→ **Passage provided**

================================

Odinga was quick to reject Kenyatta’s victory and vowed to challenge the results in court.
“It is clear that the constitutional process has been thwarted by another tainted election,” said Odinga, referring to the disputed 2007 election in which he was declared the loser.
Odinga complained of “massive tampering… and rampant illegality,” but unlike in 2007, he made a clear call to his supporters for calm and peace. “Any violence now could destroy this nation forever,” he warned.
In Kibera, a large city slum where Odinga has many supporters, his call was being heeded and instead of hot anger, a slumped resignation seemed to have settled over the tin shacks, potholed roads and rubbish-strewn alleys.
John Oyoo, a sinewy 36-year old, said that although Odinga had lost, he would not be taking to the streets in protest. Not this time.
In 2007, Oyoo (then known by his nickname ‘The General’) was a tribal gang leader spoiling for a fight. He led scores of young Luo men in an attack to chase Kikuyu stallholders from Toi Market. The assault was brutally effective: the shopkeepers fled and suddenly there was no food available.
“I am upset, but people will not fight. Sometimes we learn from our mistakes,” he said, expressing weariness instead of anger. “People are tired of this, all this. We need not cry foul. Let us get on with our lives.”
“People have learned that chaos does not help anything,” said Peter Olendo, the proprietor of a Kibera photo studio selling dollar-portraits.
Vincent Nyakongo, a 34-year old pharmacist, sat outside his shuttered shops with a few friends mulling the election loss. “I wish I was not born a Kenyan,” he said miserably. “We are depressed, we don’t want to talk much.”
But there were barbs amid the acquiescence. Oyoo said Kenyans would get what they deserved from a Kenyatta presidency. “They have chosen Uhuru Kenyatta so let them suffer, let them feel the pain of that decision,” he said.
Others expressed resentment over yet another Kikuyu taking power (Kenyatta will be the third Kikuyu president out of four since independence 50 years ago).
“We are just asking ourselves, when will someone else be given a chance to rule?” said one despondent Luo woman who lives in Kwangare, another of Nairobi’s poorer neighborhoods.

================================

→ **Tasks and exercises**
a) Decide whether each statement below agrees with the passage about the Kenyan election. Answer yes or no, and quote the words from the passage that decide it. (i) Odinga called on his supporters to stay calm. (ii) Oyoo said he would join street protests this time. (iii) Kenyatta will be the second Kikuyu president since independence.
b) In the passage about the Kenyan election, what nickname was John Oyoo known by in 2007?
c) List every person named in the passage about the Kenyan election.

→ **Data provided**
================================

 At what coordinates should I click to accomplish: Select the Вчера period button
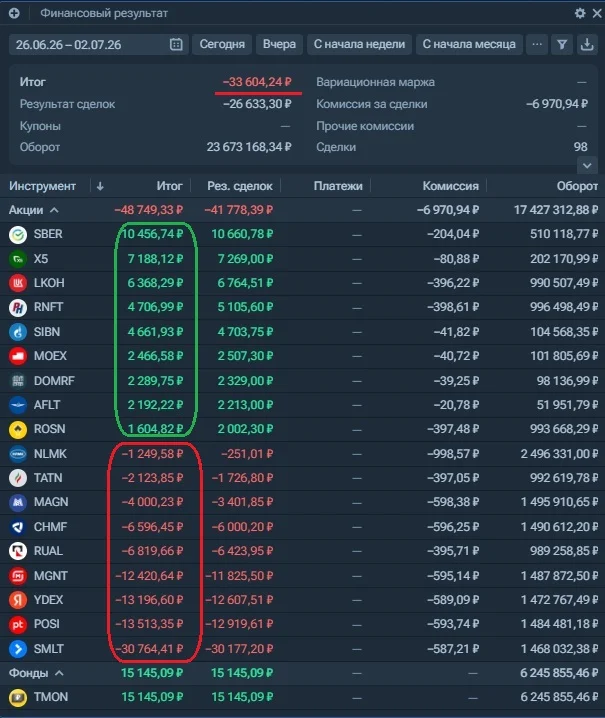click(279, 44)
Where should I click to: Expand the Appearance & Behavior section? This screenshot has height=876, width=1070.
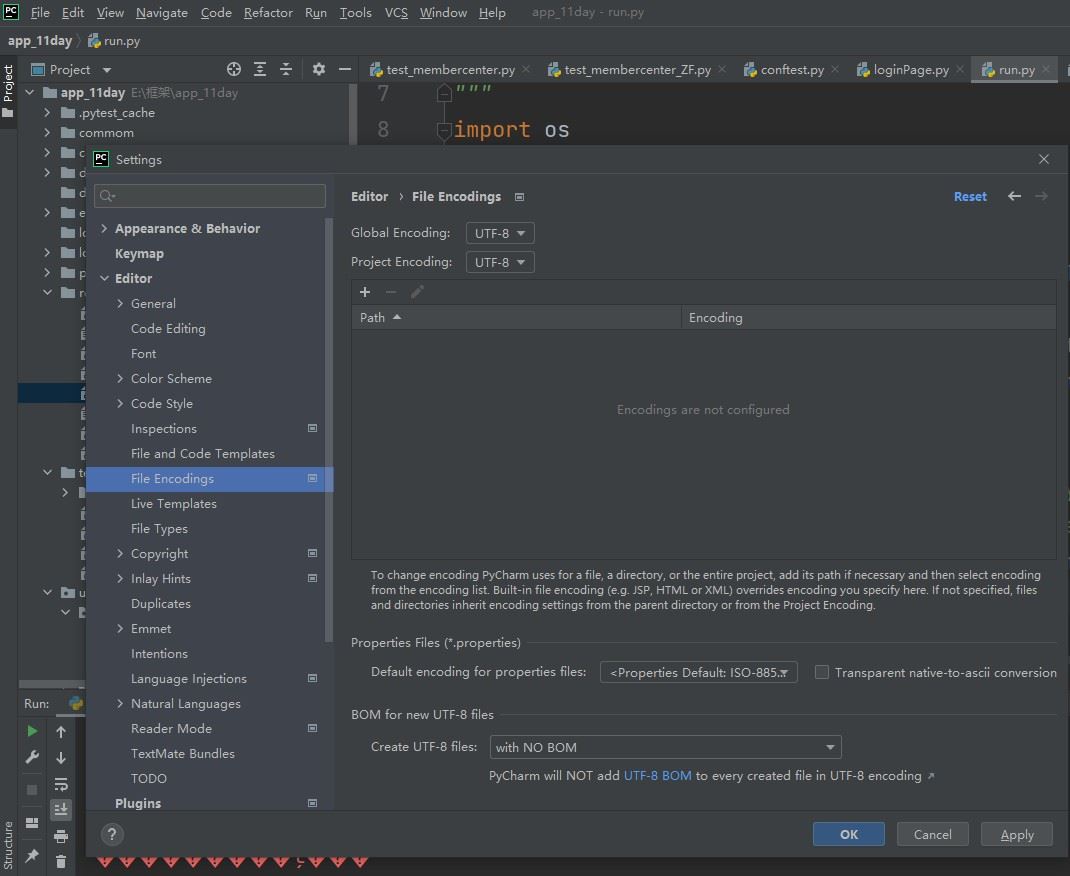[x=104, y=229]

================================

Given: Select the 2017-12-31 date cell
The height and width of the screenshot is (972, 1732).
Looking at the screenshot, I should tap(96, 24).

================================

→ **Solutions by task**
a)
(i) Yes: "he made a clear call to his supporters for calm and peace"
(ii) No: "he would not be taking to the streets in protest"
(iii) No: "Kenyatta will be the third Kikuyu president out of four since independence 50 years ago"

b) The General

c) Odinga, Uhuru Kenyatta, John Oyoo, Peter Olendo, Vincent Nyakongo